Характерный пример подхода к использованию античных образов Кузмин видел в письмах Чичерина, который своей трактовкой давал возможность из древних мифов выводить теорию социальной революции, опираясь на традиционное видение мира у древних - апеллировать к сознанию современного человека, которое необходимо взорвать. Это отчетливо высказано в его письме от 10 ноября 1904 года: "Скажу вкратце: сущность в новом человеке; (Renaissance-Mensch), и он теперь зарождается в двух кусках, одинаково необходимых. При осуществлении в истории эти 2 куска непременно должны осуществиться слитно. Моя формула: история идет теперь 2 руслами. Практическое осуществление будет исходная точка для бесконечного дальнейшего пути, и по необходимости немедленно вступит в силу эстетико-мистический момент, т. к. только нынешняя проза погони за наживою и культа денег отвлекают от эстетико-мистического момента, и при творчестве совершенствования человечество никак не может обойтись без эстетико-мистики, и не обойдется. Нужно видеть, что это за культ денег, исключительный, поглощающий всю буржуазную Европу, какие это сплошь лавочники, мошенники на законных основаниях, - чтобы убедиться, что тут палигенезис невозможен. Не бывало и не бывает палигенезиса, кот<орый> бы происходил только в искусстве и религии или философии, не охватывая всех человеческих отношений. Так христианство по необходимости повело к Civitas Dei. У Некрасова: порвалась цепь великая: одним концом - по барину, другим - по мужику. ВСЕ человеческие отношения имеют эти 2 конца. Евлогий мог иметь рабов, к<акой>-нибудь кабинетно-философский гностик мог иметь рабов, но гностик страстный, все бросающий, Montanus - не может иметь рабов. Есть некоторая степень свободы духа, силы духа, обожествления духа, где порабощение своей собственной рабовладельческой собственности по необходимости отбрасывается. Рабовладелец есть больший раб, чем сам раб, барин - раб, милорд - раб и т. д. <…>
И греческий Зевс трепещет Прометея, и потому не есть окончательный бог. И великим богам - привилегированным, олимпийцам, грозит Götterdammerung, и потому они неполные боги. И Вотан боится своих Verträge, от нарушения которых погибнет Валгалла, и потому не есть окончательный и полный бог. Когда рядом - связанный Прометей, бог не есть полный и окончательный".
В таком представлении о современности Чичерин находит место для "Александрийских песен": "До сих пор ты ничего не писал столь адэкватно-античного, как кусок целой действительности, столь морбидно, изящно, пантеистично, первозданно интенсивного" (5 сентября 1905 года).
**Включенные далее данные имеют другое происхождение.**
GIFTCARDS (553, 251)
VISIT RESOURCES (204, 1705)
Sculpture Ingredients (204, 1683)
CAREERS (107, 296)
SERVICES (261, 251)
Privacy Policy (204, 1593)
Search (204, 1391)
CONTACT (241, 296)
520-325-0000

Дело здесь, очевидно, не только в отмеченном Чичериным замечательном художественном мастерстве цикла (в письме от 16 мая 1906 года он писал: ""Алекс<андрийские> Песни" - наиболее Кузмин le plus pur, беспримесный. В них воскресают твои первейшие вдохновения и соединяются с наипоследнейшею сложностью, сжатостью, выкидыванием лишнего и слишком материального, каркасностью, схематичностью одних только lignes déterminantes"), но и в соответствии его главного ощущения тому, что оба они видели в современности, пусть даже Кузмин и оставался решительно равнодушен к социалистической пропаганде Чичерина.
"Александрийские песни", создавая картину мира, проникнутого тем высоким блаженством, в котором смерть от своей собственной руки становится ничуть не менее желанной, чем существование среди всего того, что так мило человеку, где человек легко становится богом (история Антиноя в стихотворении "Три раза я его видел лицом к лицу…") и столь же легко остается человеком даже в самых низких своих обликах, как угольщик и женщина из его землянки ("Что за дождь!.."), - тем самым заставляли видеть и в окружающей повседневной жизни возможность такого же существования. Мир бытийственной гармонии, столь полно воплощенный в "Александрийских песнях", легко соотносился с современностью не как аллегория или символическое воплощение одних и тех же проблем в разные эпохи, но как проекция реально существующего "здесь и сейчас", пусть в далеко не совершенном виде, на уже раз осуществлявшийся в жизни идеал.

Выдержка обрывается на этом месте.